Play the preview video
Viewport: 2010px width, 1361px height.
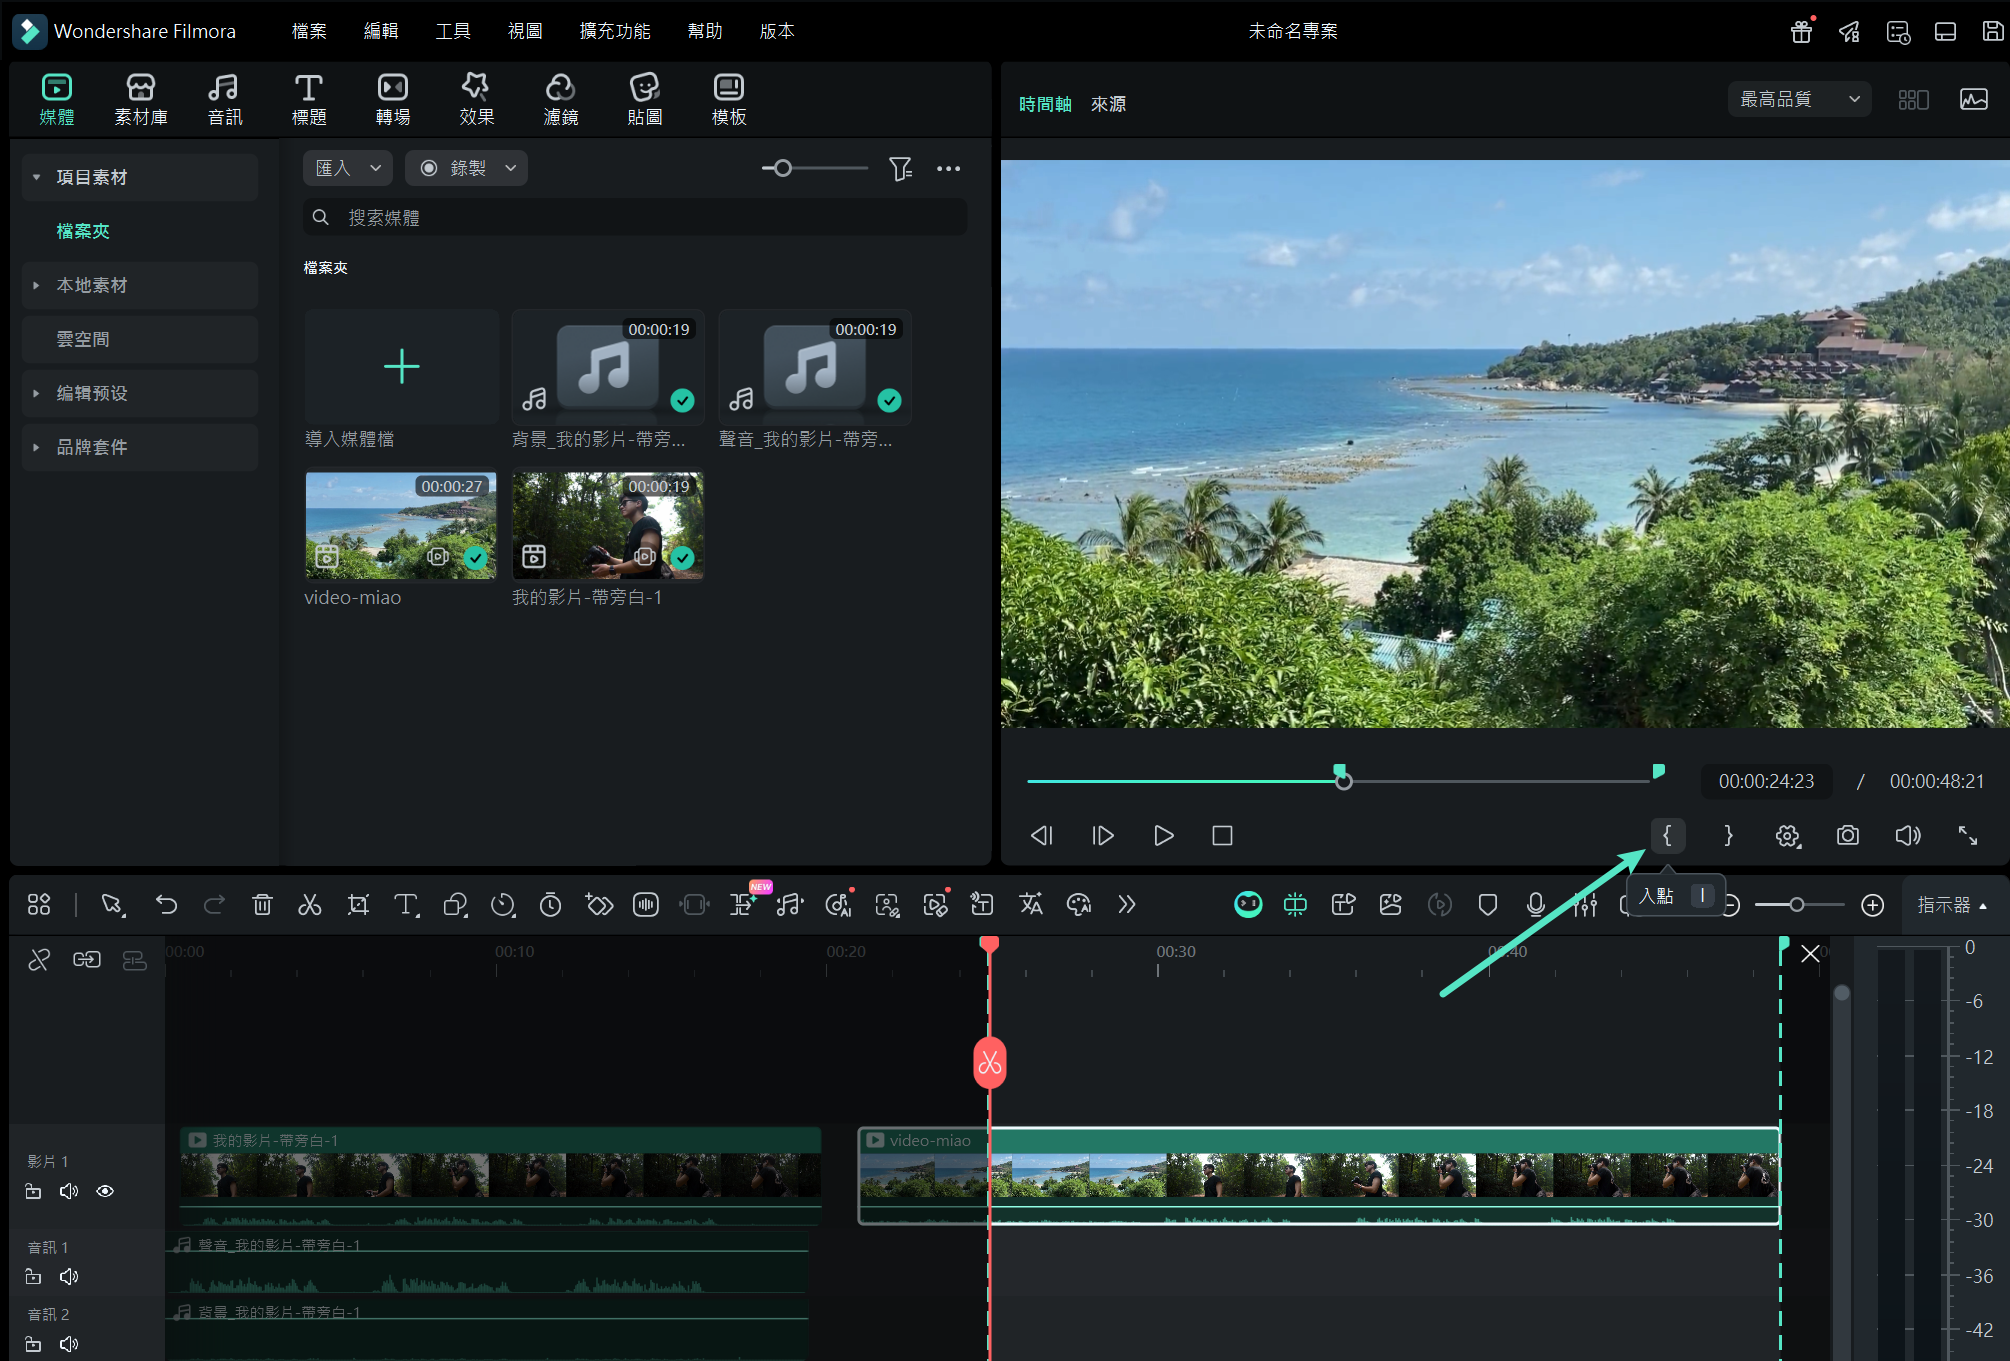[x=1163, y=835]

...

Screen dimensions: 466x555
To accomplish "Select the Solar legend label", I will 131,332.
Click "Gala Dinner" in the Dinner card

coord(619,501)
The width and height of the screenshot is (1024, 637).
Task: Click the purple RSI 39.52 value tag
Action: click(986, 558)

---

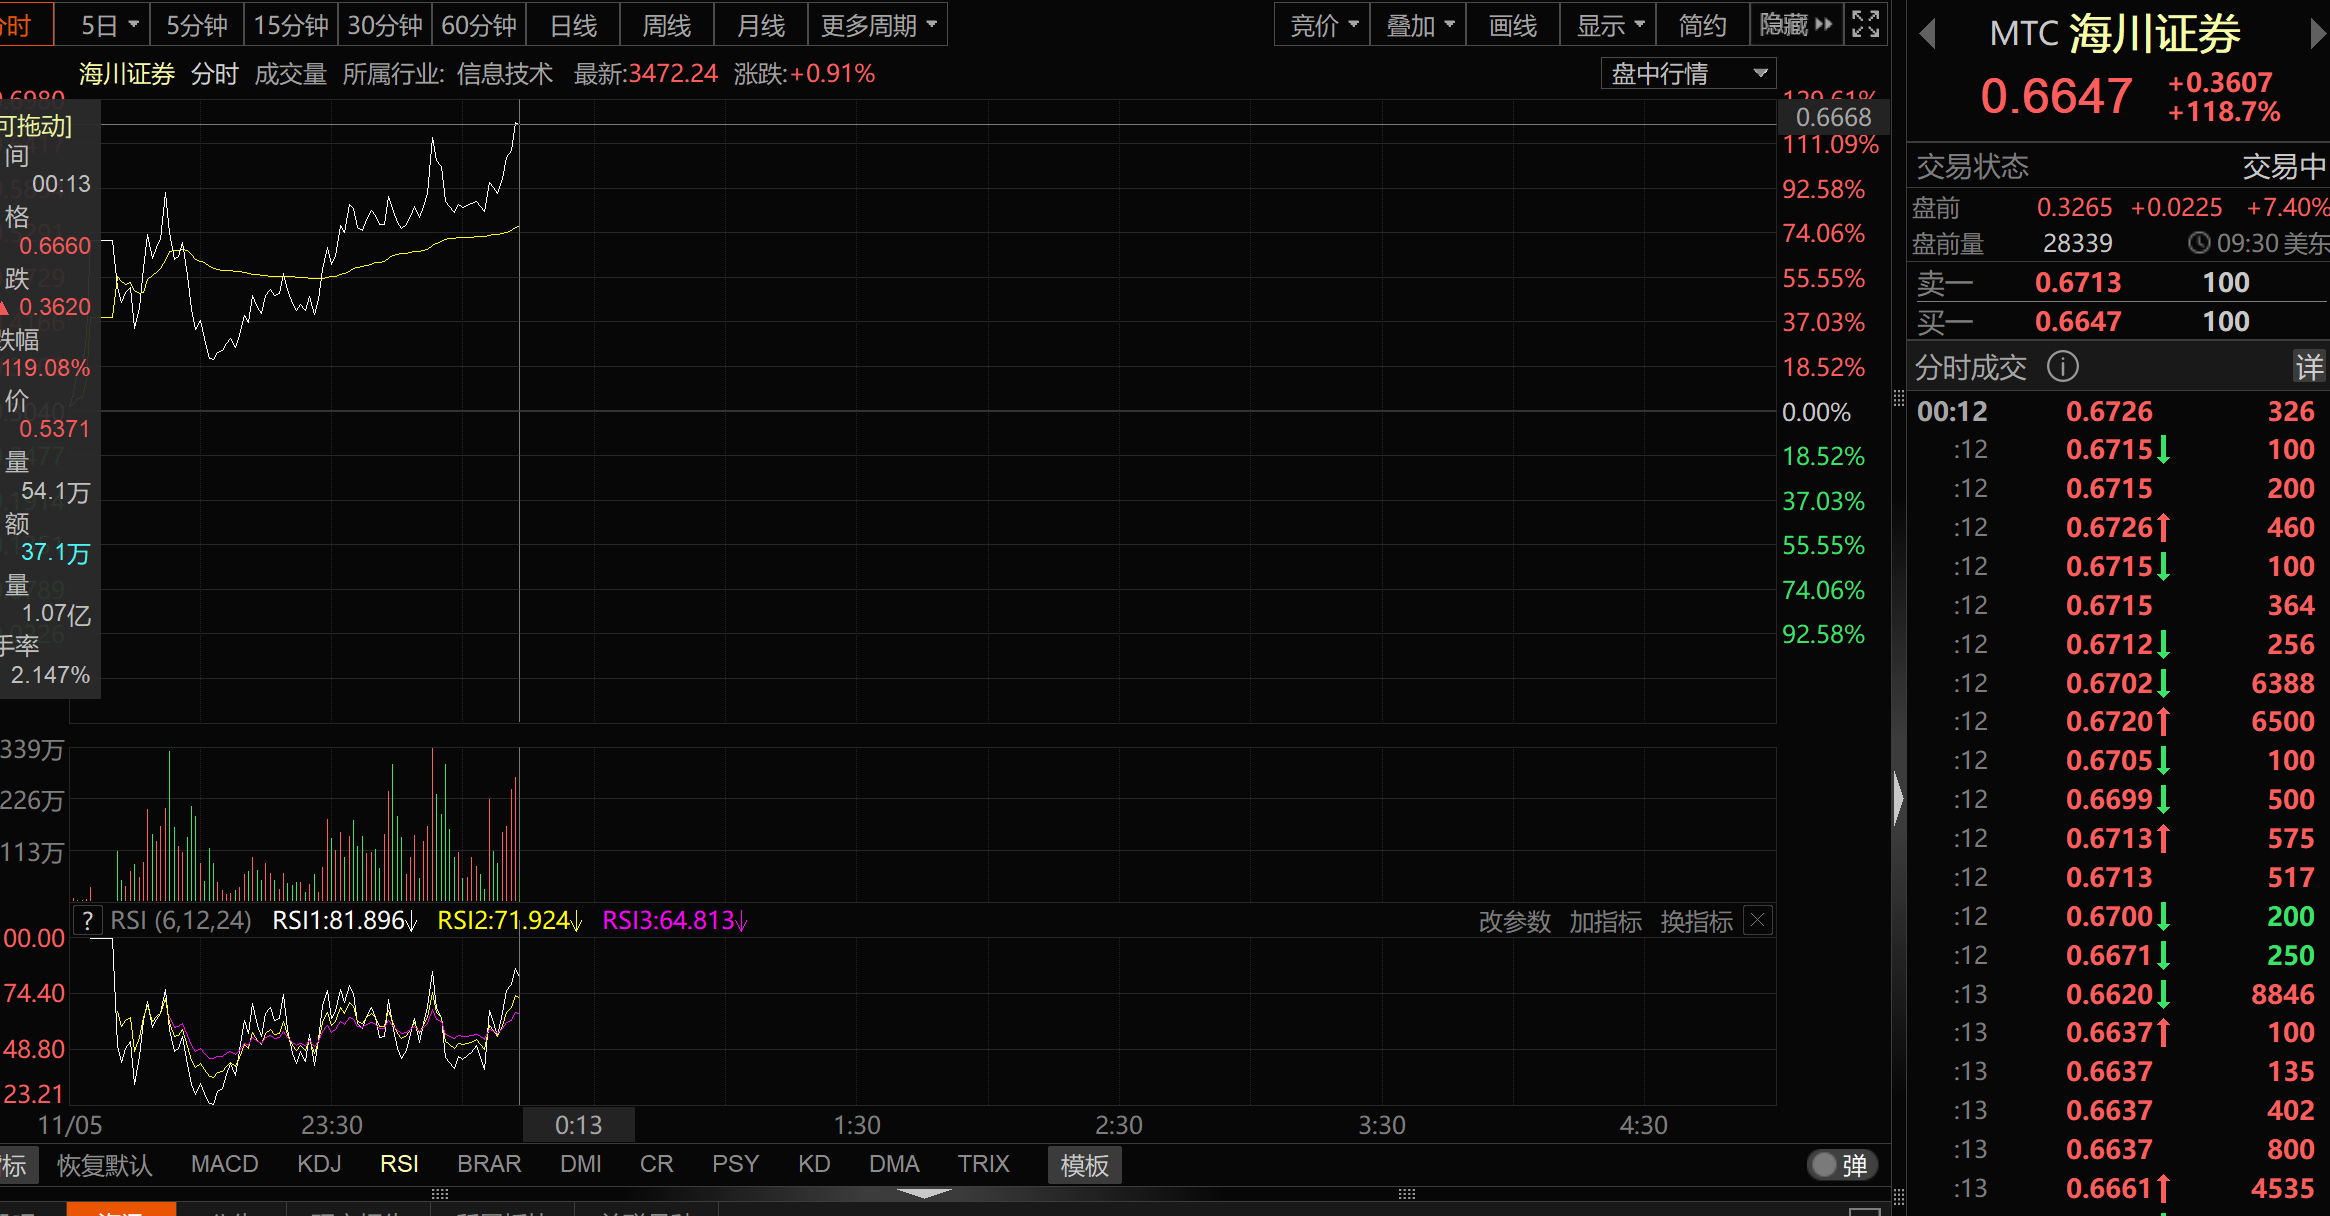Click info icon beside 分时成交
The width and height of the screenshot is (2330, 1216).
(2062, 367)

▸ **YOUR TASK**: Copy the items word for word, starting at the line that contains "Screen dimensions: 466x555" and ending with the line that contains "Action: click(986, 558)".

▸ **CORRECT ANSWER**:
Screen dimensions: 466x555
To accomplish "Select the Solar legend label", I will 131,332.
Click "Gala Dinner" in the Dinner card

coord(619,501)
The width and height of the screenshot is (1024, 637).
Task: Click the purple RSI 39.52 value tag
Action: click(986, 558)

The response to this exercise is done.